WRITTEN PROBLEM: Locate each line in the records below that contains the string "Task" and copy those lines out. Case counts.

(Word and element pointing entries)
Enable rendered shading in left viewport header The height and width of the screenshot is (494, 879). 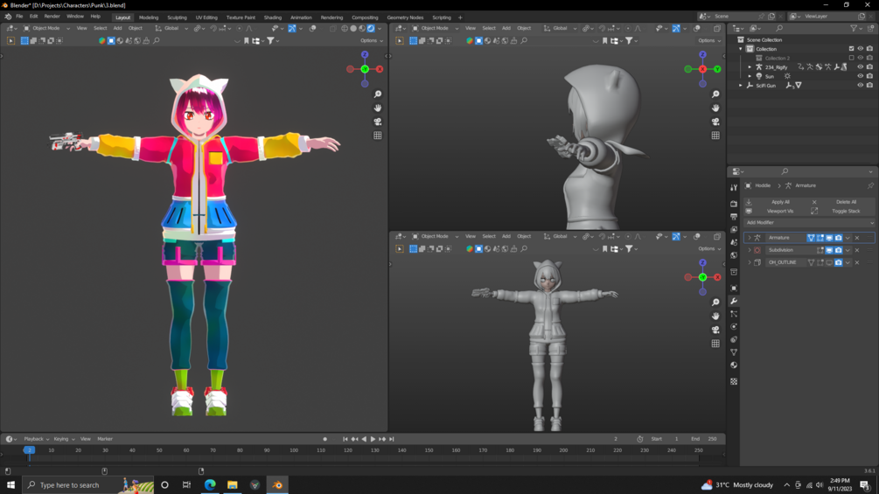(372, 28)
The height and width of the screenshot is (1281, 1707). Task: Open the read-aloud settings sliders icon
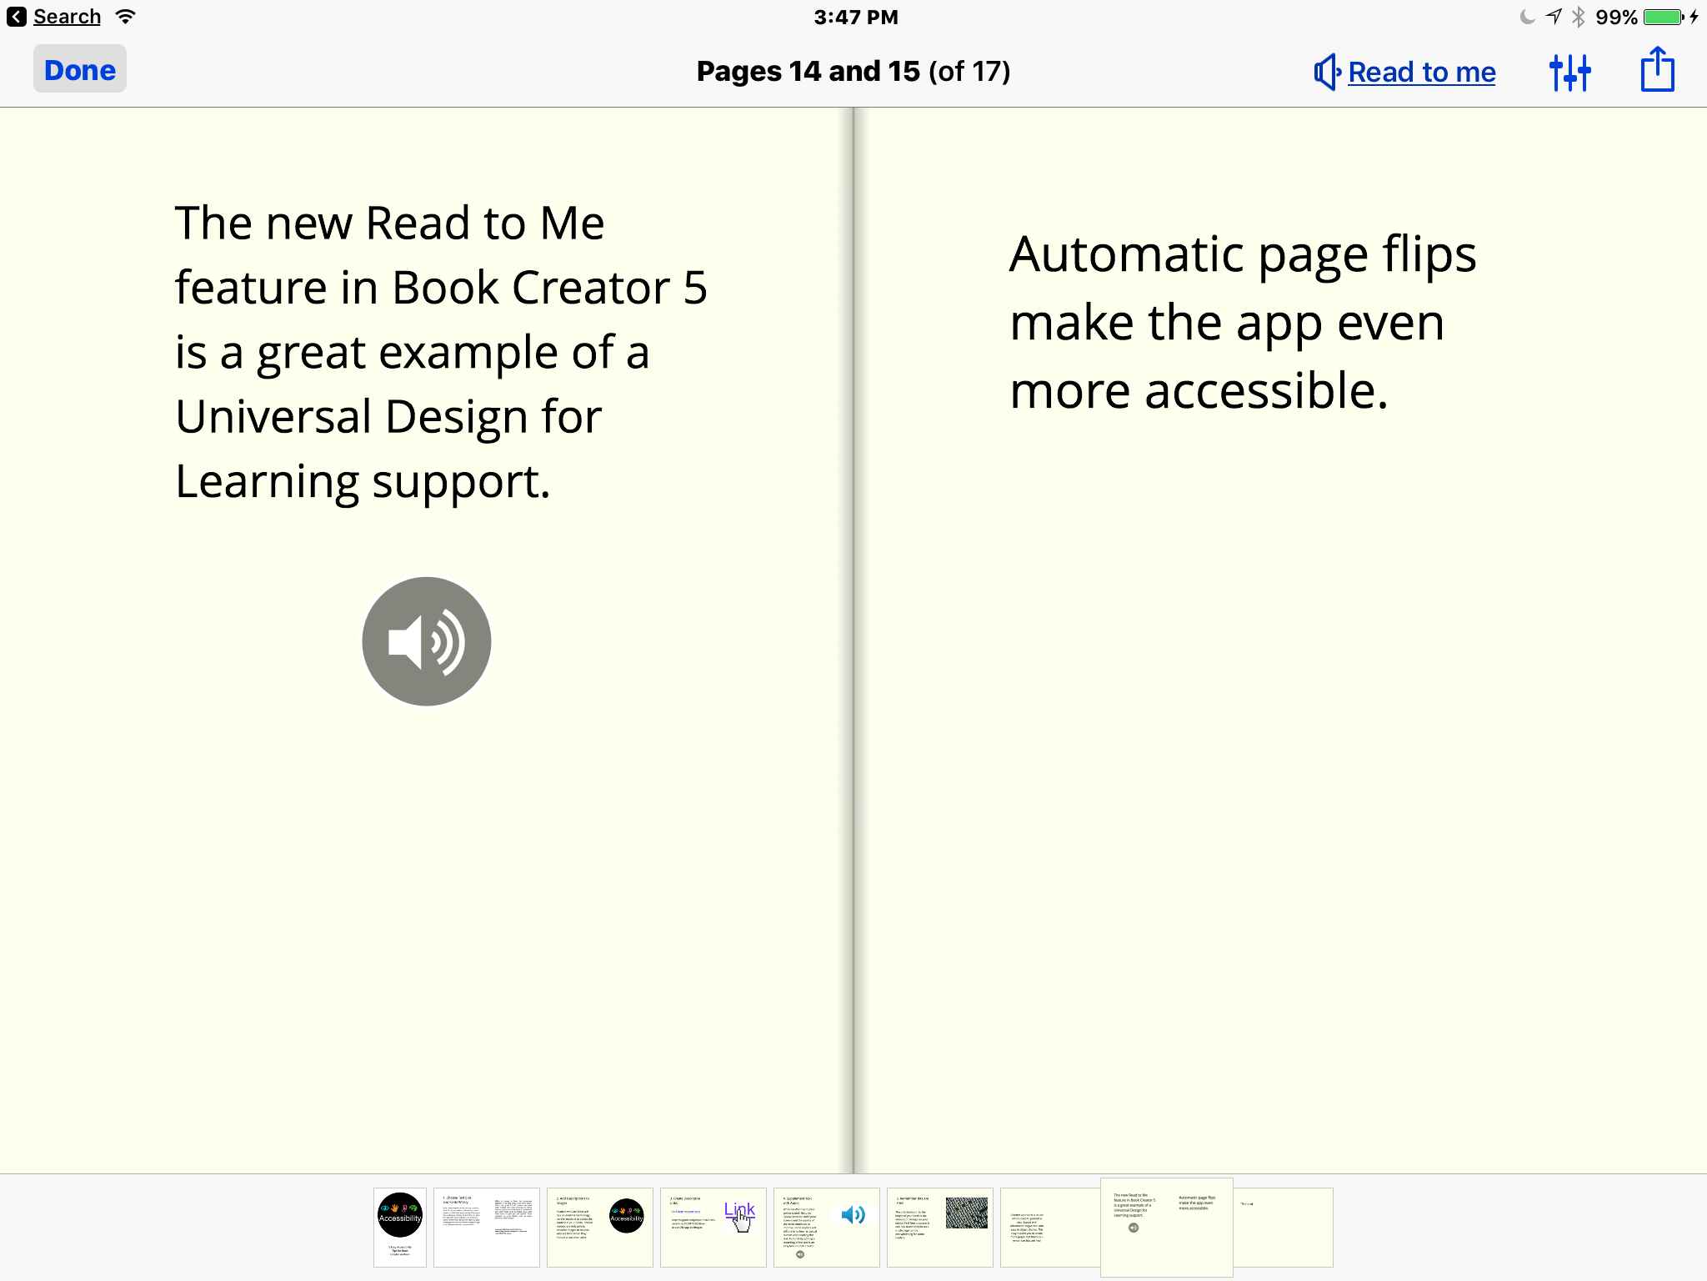point(1572,72)

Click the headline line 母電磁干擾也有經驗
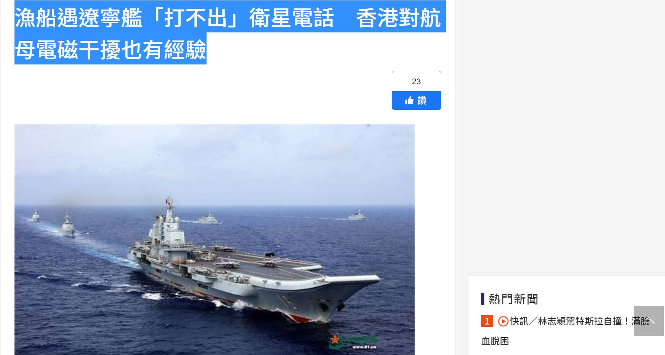111,49
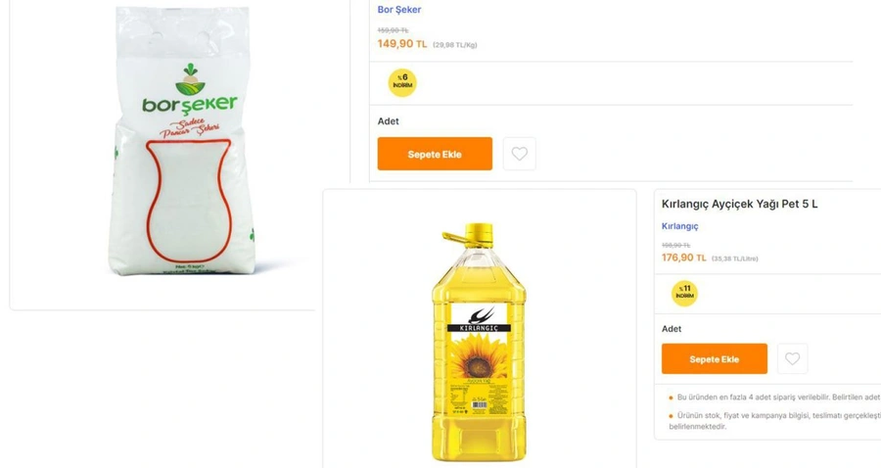The height and width of the screenshot is (468, 881).
Task: Select the Kırlangıç Ayçiçek Yağı Pet 5 L title
Action: pos(739,204)
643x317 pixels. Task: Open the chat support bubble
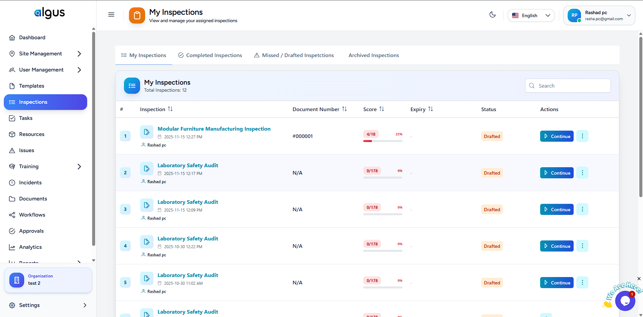[625, 301]
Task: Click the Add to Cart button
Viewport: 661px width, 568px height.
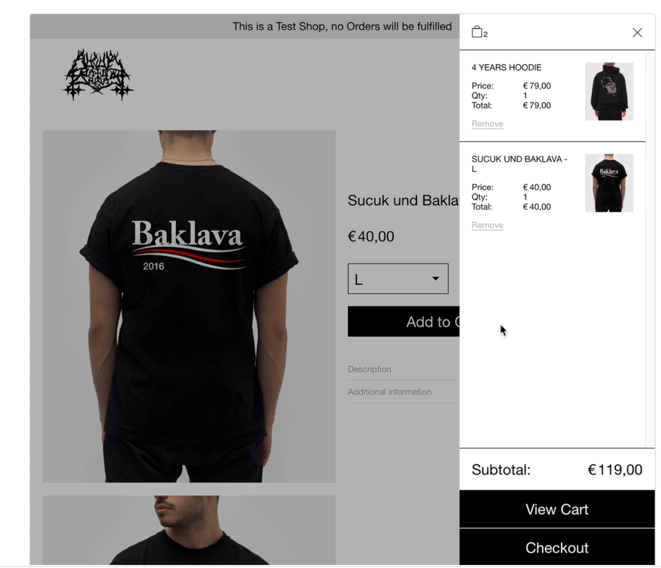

THE SOLUTION:
The height and width of the screenshot is (1281, 1707). Task: Open the read-aloud settings sliders icon
Task: Select the Kırlangıç Ayçiçek Yağı Pet 5 L title
643x317 pixels. Task: Open the chat support bubble
Task: Click the Add to Cart button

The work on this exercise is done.